This Medicare Advantage prgm is the THIRD time that the Feds have tried such a private version of Medicare. First was Medicare-HMO, which lasted a number of years but eventually pts dropped out of the system because of poor care and deductibles, copays and other costs increased for the pts and the prgm folded. Congress tried a second time with Medicare-C and it followed a similar path as Medicare HMO and it folded. Now we have Medicare Advantage, which they are trying to rename to Medicare-C.

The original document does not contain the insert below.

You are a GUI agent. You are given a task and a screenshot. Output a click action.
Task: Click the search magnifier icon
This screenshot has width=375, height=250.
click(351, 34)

This reminds me of the PBM industry that started out first as a way to standardize billing to the insurance industry, and goals to save everyone money, but once it evolved controlling > 50% of the prescriptions, their agenda seemed to refocus on their bottom line. Here is a recent article were the PBM’s controlling Ohio’s Medicaid prgm.. were found to OVER CHARGING the state abt 200 million/yr https://www.pharmaciststeve.com/imagine-adding-a-middleman-to-ohio-medicaid-and-the-state-got-overcharged-abt-200-million-yr/
I have heard of pts being “sold” on a particular Medicare-C prgm, which had more to do with the commissions the insurance agent will earn on the particular Medicare-C program they are “pushing”. Now that this prgm has passed the 50% mark of all Medicare folks enrolled into such programs. Can we expect to see smaller networks of providers in a particular Medicare-C prgm, higher deductibles and copays and pull back on “extras”. Could we see the day where traditional Medicare is no longer going to be an option for those reaching 65 y/o ? The youngest baby boomer will soon be 60 y/o. As more and more FOR PROFIT CORPORATIONS are overseeing our healthcare. Your QOL may become more of a commodity.
Medicare is quietly being privatized. Does anyone care?
https://www.marketwatch.com/story/medicare-is-quietly-being-privatized-does-anyone-care-6afb22b4
More than half of all Medicare beneficiaries are enrolled through private insurers
The campaign to privatize Medicare has just passed a landmark. This year, for the first time ever, more than half of all Medicare beneficiaries are enrolled through private insurers, a system known as Medicare Advantage.
“In 2023, 30.8 million people are enrolled in a Medicare Advantage plan, accounting for more than half, or 51 percent, of the eligible Medicare population, and $454 billion (or 54%) of total federal Medicare spending (net of premiums),” reports the healthcare nonprofit and thinktank the Kaiser Family Foundation.
As recently as 2005, privatized Medicare plans accounted for just 13% of beneficiaries. By 2033 they are expected to be above 60%.
This is a remarkable evolution. Medicare was created as a government program. But today more than half its beneficiaries are in the hands of private insurers, rather than the government.
Private Medicare plans have existed since the 1970s but only really took off in recent decades. A big change came under President Obama. His Affordable Care Act, aka “Obamacare,” improved the system, drove down costs and introduced incentives for insurers to make their plans better — including a star rating and annual bonuses for hitting quality targets.
Kaiser reports that those bonuses are on track to jump 30% this year to $12.8 billion, more than four times the amount paid out by Uncle Sam in 2015. This is just over 1% of the annual Medicare budget, which will top $1 trillion this year.
The process of privatizing Medicare has so far been surprisingly uncontroversial so far, possibly because it doesn’t fit easily into a TikTok video.
Is it a good thing? Maybe. Consumers are certainly voting with their feet. Medicare Advantage plans typically operate through HMO or PPO networks, which give them greater control over costs. Most Advantage plans include benefits not offered by traditional Medicare — typically free prescription drug coverage, and vision, hearing and dental coverage. But Advantage plans don’t have to cover hospice, and there is some evidence that those who need the most care are apt to switch back to traditional Medicare.
Due to rules laid down by Obamacare, insurers offering Medicare Advantage plans must spend at least 85% of their revenues on actual care — meaning profits and overhead are capped at 15%. Which means that if the companies offering Medicare Advantage really do provide superior insurance to traditional Medicare, they are also doing so for 15% less.
Harvard’s T.H. Chan School of Public Health and health tech company Invalon are currently engaged in a deep dive into the mechanics and economics of Advantage. Initial findings seem mixed. Interestingly, they have also found that those enrolling in Medicare Advantage are on average poorer than those enrolling in traditional Medicare. Advantage enrollees are twice as likely to be people of color, and on average earn less, have lower wealth, and are less likely to live in affluent neighborhoods.
Is Medicare Advantage offering its customers better health outcomes, but at lower cost? Time will tell.